• Remembering Tom Hayden

    By Mike Davis

    Fifty-two years ago this December, an obscure group of young activists, Students for a Democratic Society, held a national council meeting in New York to discuss the next year’s work.  As I recall there were about forty people present, some of them recent veterans of Freedom Summer, others peace and civil rights activists at campuses such as Swarthmore, Michigan, Chicago, Harvard and Tufts.    

    I was 18, recently expelled from Reed College in Portland, and a coolie in  the tiny SDS national office running a mimeograph machine and stuffing envelopes.  If it had put to vote, I undoubtedly would have won election from my peers as the most politically naïve and painfully inarticulate member of the fledgling New Left.

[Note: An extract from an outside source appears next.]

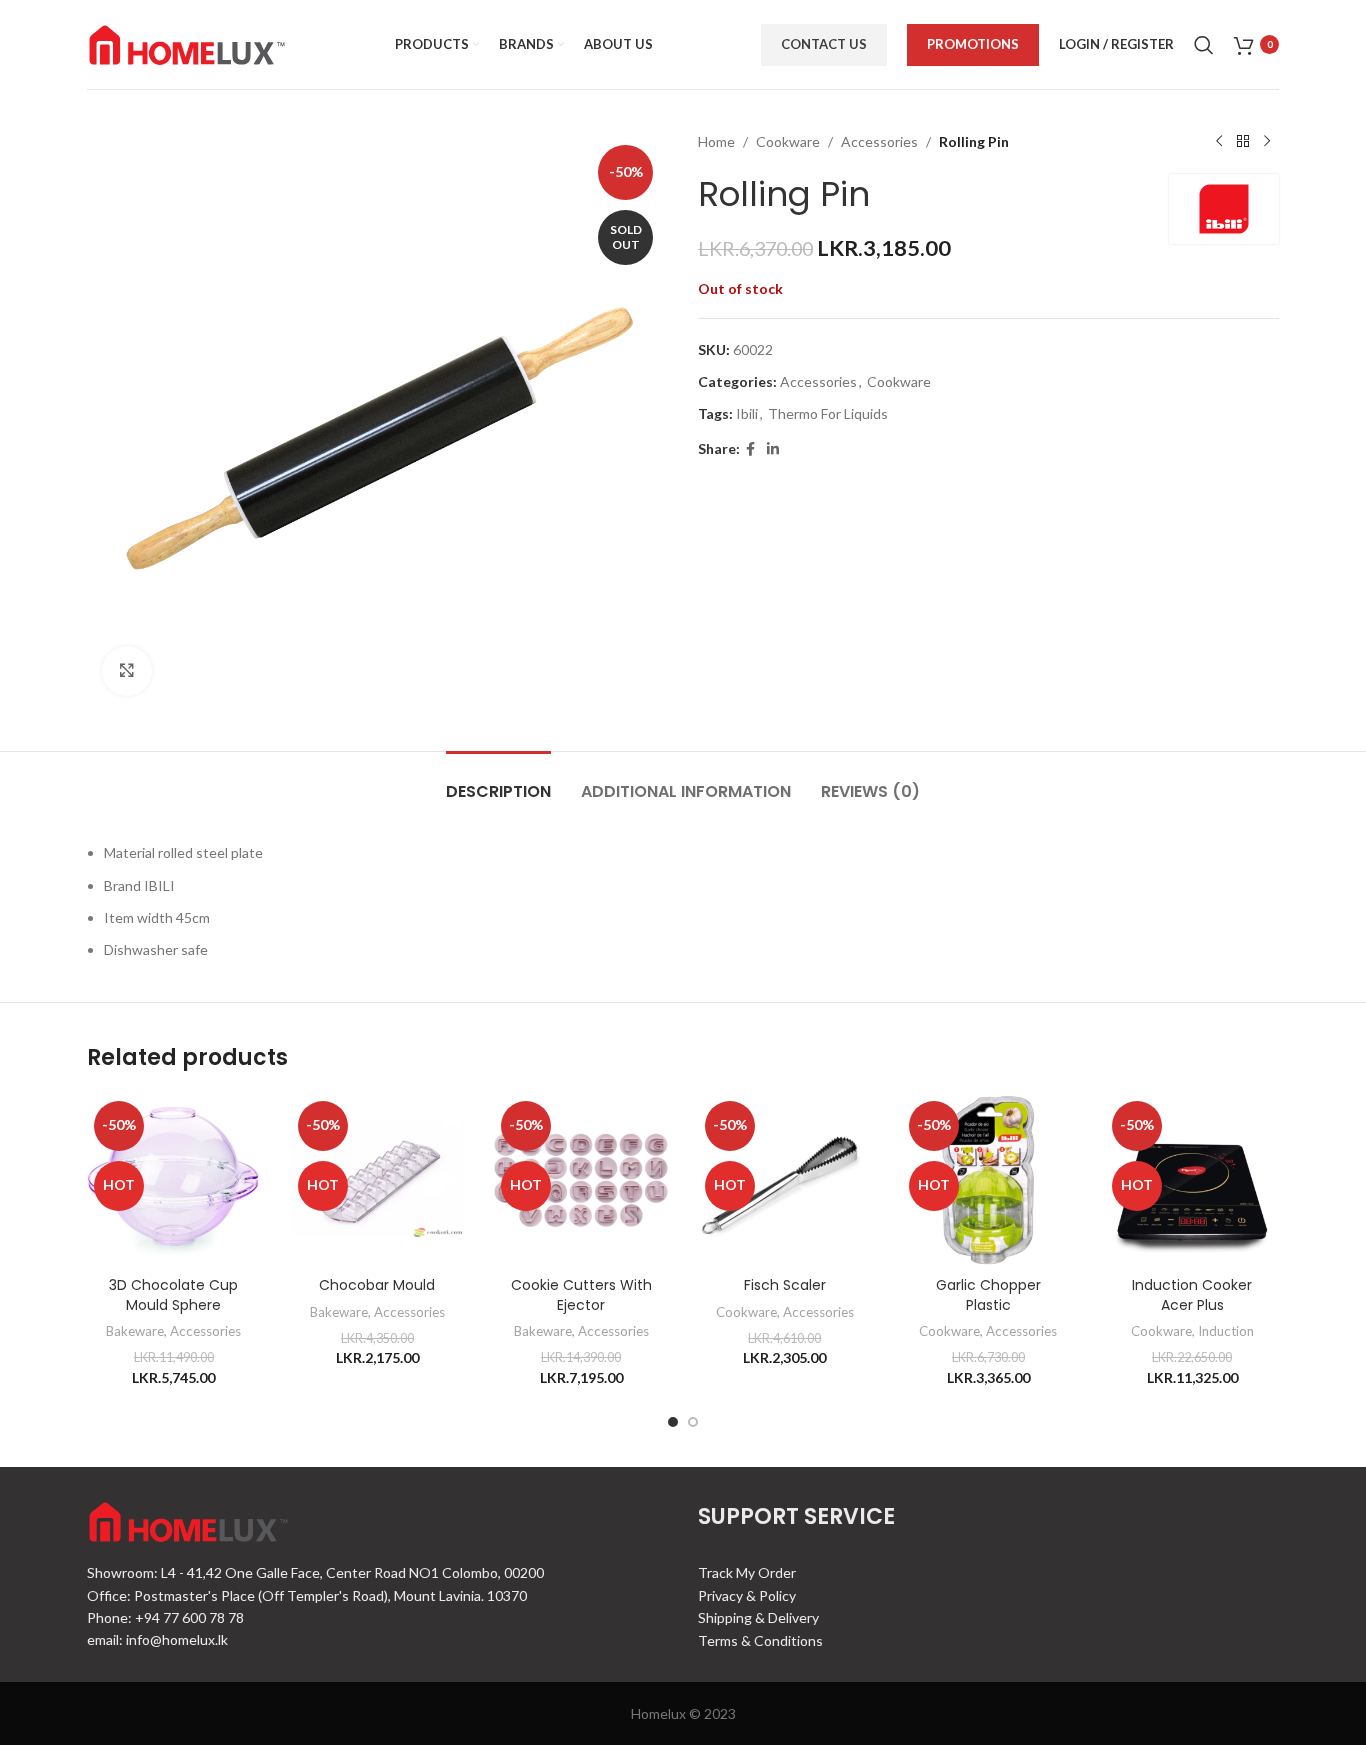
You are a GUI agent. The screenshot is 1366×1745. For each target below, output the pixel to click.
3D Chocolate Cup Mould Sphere (173, 1295)
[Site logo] (187, 42)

    Although the intricacies of the National Council debate were largely beyond my grasp, the action agenda was breathtakingly audacious.  SDS was essentially proposing to declare war on LBJ’s war in Vietnam with a march on Washington the following April, while simultaneously recruiting students into long-term urban organizing projects with the hope of catalyzing an inter-racial movement of the poor in the North.   There was also a proposal to expose Wall Street’s role in financing the apartheid regime in South Africa with a sit-in at the Chase Manhattan Bank.

    As NC members drifted into the city for the meeting, I asked one of the veterans – that is to say, a 22-year-old – what to expect.  She told me, ‘wait til Tom Hayden speaks.’  He was already a tribal legend: editor of the Michigan Daily,  the principal author of the Port Huron Statement, the victim of a infamous beating in broad daylight in Mississippi, and so on.  I expected a brilliant orator, fire coming out of his nostrils.

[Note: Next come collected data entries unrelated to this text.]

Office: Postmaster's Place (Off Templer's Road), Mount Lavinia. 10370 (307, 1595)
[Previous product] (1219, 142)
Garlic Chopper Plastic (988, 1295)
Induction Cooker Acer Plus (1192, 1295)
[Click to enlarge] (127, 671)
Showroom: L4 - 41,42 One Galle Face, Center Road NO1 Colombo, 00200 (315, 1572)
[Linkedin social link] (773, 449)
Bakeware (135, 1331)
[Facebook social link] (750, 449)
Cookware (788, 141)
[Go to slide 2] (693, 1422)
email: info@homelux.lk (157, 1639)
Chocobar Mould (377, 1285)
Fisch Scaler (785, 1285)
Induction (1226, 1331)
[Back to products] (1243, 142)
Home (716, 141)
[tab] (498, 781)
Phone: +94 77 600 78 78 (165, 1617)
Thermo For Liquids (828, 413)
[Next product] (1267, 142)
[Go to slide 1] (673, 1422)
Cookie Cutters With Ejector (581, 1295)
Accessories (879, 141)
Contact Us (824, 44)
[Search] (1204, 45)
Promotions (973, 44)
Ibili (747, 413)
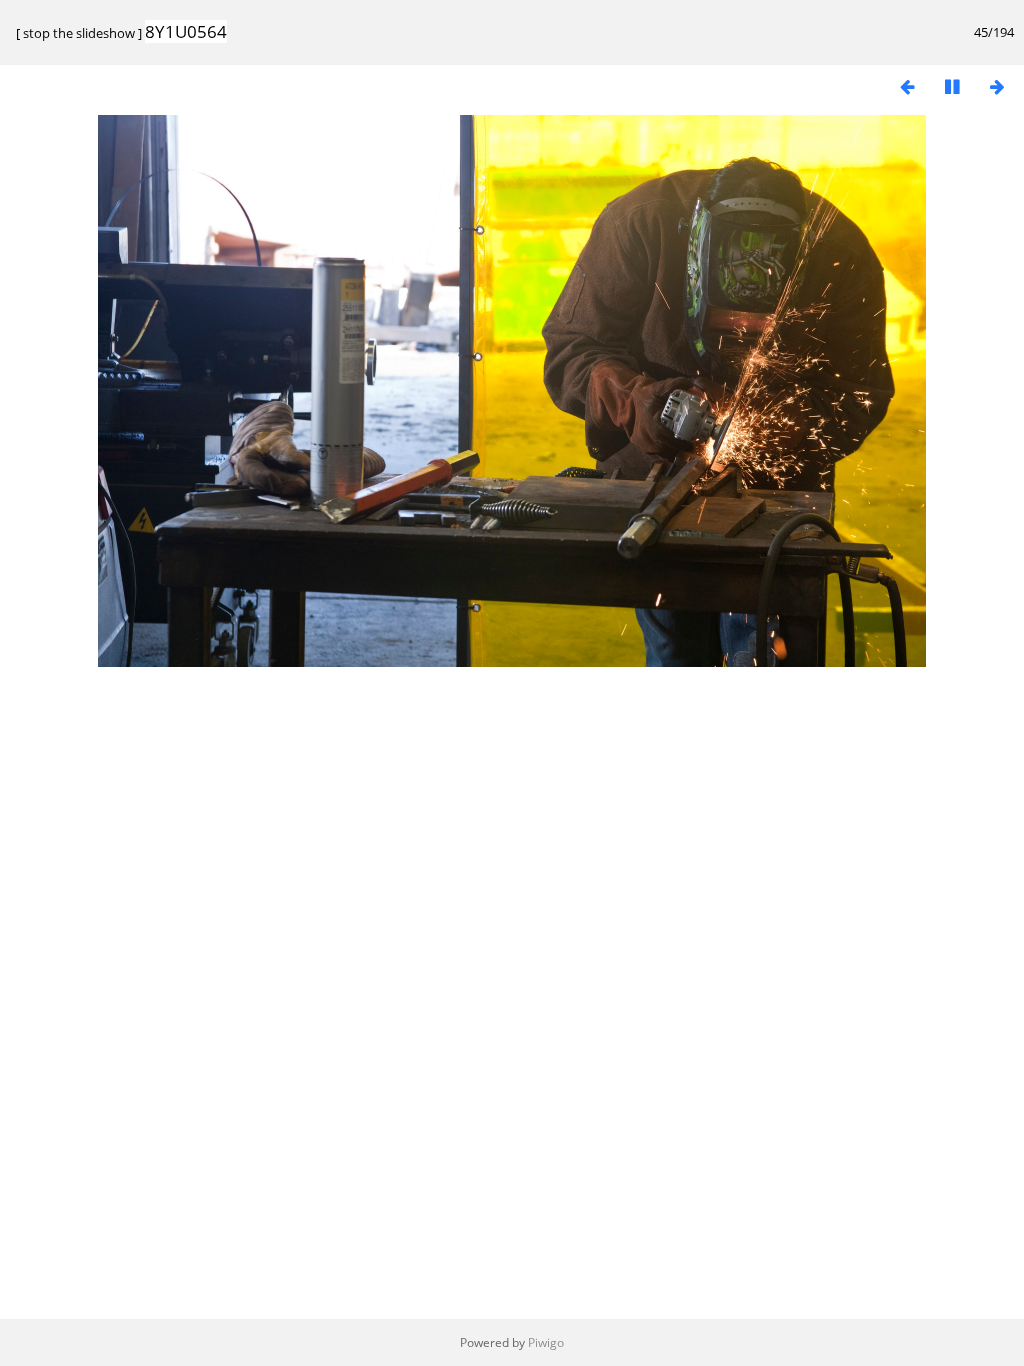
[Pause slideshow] (952, 86)
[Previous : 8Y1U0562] (907, 86)
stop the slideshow (79, 33)
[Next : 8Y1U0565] (997, 86)
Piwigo (546, 1342)
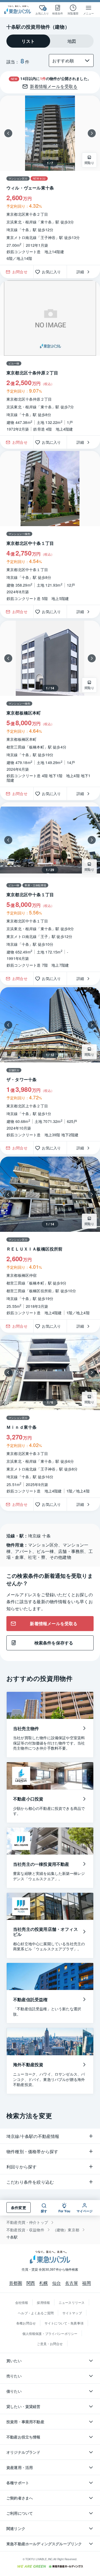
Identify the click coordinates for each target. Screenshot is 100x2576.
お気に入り (53, 271)
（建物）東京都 (66, 2229)
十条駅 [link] (12, 2237)
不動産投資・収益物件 (25, 2229)
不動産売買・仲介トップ (27, 2222)
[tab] (28, 41)
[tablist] (50, 41)
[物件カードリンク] (50, 180)
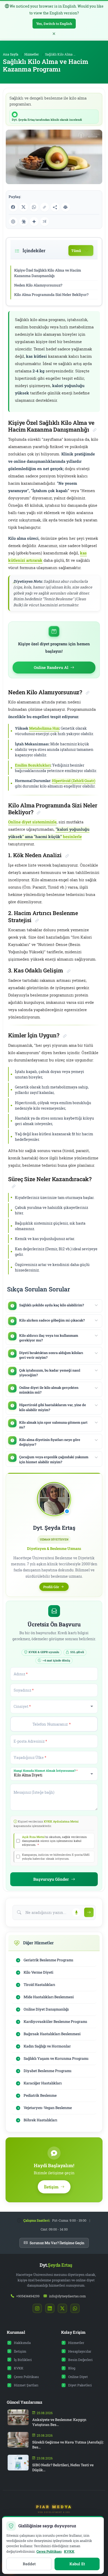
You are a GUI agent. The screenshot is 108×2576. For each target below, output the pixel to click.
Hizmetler (31, 54)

    In the event he was gruff and dog-tired.  When he finally spoke I was embarrassed because I missed the point he was making, if indeed he was even trying to make a point.  It was more like a long haiku. I had no idea what to make of him.  He was only 26 but struck me as having the manner of a world-weary city desk editor or father confessor twice his age.

    There were many leadership styles to emulate in the civil rights movement but it was quiet anti-charisma of Bob Moses — the architect of SNCC’s seemingly suicidal Mississippi project — that most influenced SDS in those last days before its uncontrolled explosion as the biggest radical student movement in American history.  Tom’s charisma was also anti-charismatic, an unrhetorical gravitas tinctured by Irish melancholy and authenticated by his willingness to repeatedly step into the line of fire.

    Although he often shared the stage with clowns and bullshit artists, he was always the most serious person on deck and usually the smartest.  He had an acute, almost painful sense of what was at stake in the struggles he fought, of the costs to ordinary lives, of the ever present shadow of homegrown fascism.  Despite the caricatures that will undoubtedly appear in today’s obituaries, he was a sui generis radical, not a liberal, not a social democrat, not a Marxist.

    His celebrity and career in the Legislature once upon a time incited much backbiting and calumny amongst the left.  But if anyone has any doubts about the consistent course he steered or his moral toughness and personal courage, they should reflect not just on the Port Huron Statement and the Chicago Seven Trial, but the IndoChina Peace Campaign which kept alive the struggle against American genocide when the rest of the antiwar movement had collapsed.  His crusade to direct American attention and financial aid to the grassroots participants in the Northern Ireland peace process.  His tireless support for the gang truce and an LA peace process when other politicians would not touch the issue.  The list is long and remarkable.

    He was a complex, difficult, impassioned person whom we should honor as one of our great champions of peace and justice.  May the circle be unbroken.